Petra – Wadi Ran – Aqaba – Eilat – Sharm – Day 3

October 21, 2008 at 5:10 pm | In Uncategorized | Leave a Comment

On the third morning of my journey, I get up early, organize my pack for the next leg of my journey, grab a fresh roll and some coffee, and wait for the driver I had arranged through my Petra guide yesterday.  I have no idea what to expect, but am willing to go with pretty much anything.  Sure enough, at 8:45, Imad is waiting for me in the lobby of my hotel.  The plan is to drive to Wadi Ran, organize a brief jeep tour with a Bedouin, then continue on to the border back to Israel.  Imad agrees and off we go in his Samsung sedan (with no taxi license).  After about an hour we descend into the desert area leading to Wadi Ran.  Imad has told me that a jeep tour will cost me 85 Jordanian dinars (about $120), much more than I had wanted to spend.  However, at the place we stop for coffee, I happen to see the Bahamian woman I shared a guide with yesterday.  With a little negotiating, we agree to go together in the jeep she had already reserved.  So the Bedouin driver takes us into the desert.  This is the area where “Lawrence of Arabia” was filmed.  The jeep maneuvers easily through the sand and we make several stops at places with pretty amazing views and rock formations.  Of course we also make an obligatory stop at a Bedouin tent for sweet Arab tea spiced with sage.  The whole tour lasts about 3 hours, then we are driven back to the rest stop where our respective drivers are waiting for us.  The descent towards the border is about 45 minutes more and both Imad and I are hungry, so he agrees to take me into the port city of Aqaba to a restaurant he knows. 

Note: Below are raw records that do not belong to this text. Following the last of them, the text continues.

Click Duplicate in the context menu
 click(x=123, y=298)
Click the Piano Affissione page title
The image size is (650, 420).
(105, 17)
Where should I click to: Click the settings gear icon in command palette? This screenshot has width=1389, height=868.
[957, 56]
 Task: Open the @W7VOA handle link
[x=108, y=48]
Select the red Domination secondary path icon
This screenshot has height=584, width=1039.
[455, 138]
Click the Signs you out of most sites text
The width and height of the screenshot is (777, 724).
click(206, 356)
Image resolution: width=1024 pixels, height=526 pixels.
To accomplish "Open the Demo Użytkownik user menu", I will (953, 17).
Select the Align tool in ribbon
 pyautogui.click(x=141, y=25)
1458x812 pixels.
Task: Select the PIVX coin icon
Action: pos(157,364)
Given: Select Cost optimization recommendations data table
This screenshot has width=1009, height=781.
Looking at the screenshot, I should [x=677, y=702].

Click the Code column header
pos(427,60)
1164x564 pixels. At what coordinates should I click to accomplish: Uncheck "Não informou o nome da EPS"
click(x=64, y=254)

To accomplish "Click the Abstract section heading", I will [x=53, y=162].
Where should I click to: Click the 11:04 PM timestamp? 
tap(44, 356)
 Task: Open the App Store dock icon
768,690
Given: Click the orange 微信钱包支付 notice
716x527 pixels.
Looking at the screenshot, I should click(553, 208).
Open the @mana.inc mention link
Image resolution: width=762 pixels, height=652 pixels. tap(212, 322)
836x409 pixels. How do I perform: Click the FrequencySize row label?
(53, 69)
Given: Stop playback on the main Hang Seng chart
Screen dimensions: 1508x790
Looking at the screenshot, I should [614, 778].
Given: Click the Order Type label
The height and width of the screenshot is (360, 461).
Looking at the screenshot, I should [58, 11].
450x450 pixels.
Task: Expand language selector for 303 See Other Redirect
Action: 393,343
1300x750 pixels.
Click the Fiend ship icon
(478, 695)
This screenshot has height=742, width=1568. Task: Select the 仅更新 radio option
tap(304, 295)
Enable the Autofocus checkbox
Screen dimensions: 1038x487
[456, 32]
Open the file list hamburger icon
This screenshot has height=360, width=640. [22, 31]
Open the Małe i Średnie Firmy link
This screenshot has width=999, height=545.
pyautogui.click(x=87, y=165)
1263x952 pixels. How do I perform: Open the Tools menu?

Aqaba is across the Red Sea from Eilat, on the border with Saudi Arabia, and a popular resort town for Europeans, Arabs, and even some adventurous Israelis.  The restaurant we eat at is modest, clean, and made a great chicken with okra in tomato sauce.  From there we walk down to the filthy town beach to a seaside café for a cup of coffee before he drops me off at the border.  Crossing back into Israel is quite uneventful.  I grab a waiting taxi back to the center of Eilat at about 5 PM and now have several hours to wait until I am supposed to meet up with the dive group at the Taba border crossing into Egypt.

So I wander around in Eilat, a rather honky-tonk resort town, the southern-most town in Israel, with lots of beaches and hotels.  I quickly become tired of wandering along the commercial walk along the ocean, too many people and gift shops.  So I find an upscale hotel, strut in like a guest, find a comfortable lounge chair in the air-conditioned lobby and nap and read for a couple hours.  Then I grab a salad for dinner and take a taxi to the border to meet up with the other 15 divers on my trip.  Slava, our Russian-Israeli divemaster, walks us through the steps of leaving Israel (with my Israeli passport) and entering Egypt (with my US passport and Egyptian visa).  We then load all the dive gear into the waiting Egyptian bus and at about midnight begin the four hour drive down to Sharm el Shek.  Too dark to see anything, too uncomfortable to sleep.   We get to Sharm, haul ourselves and our gear onto our waiting dive boat, grab a bed, and sleep for a few hours before the first full day of a five-day dive safari.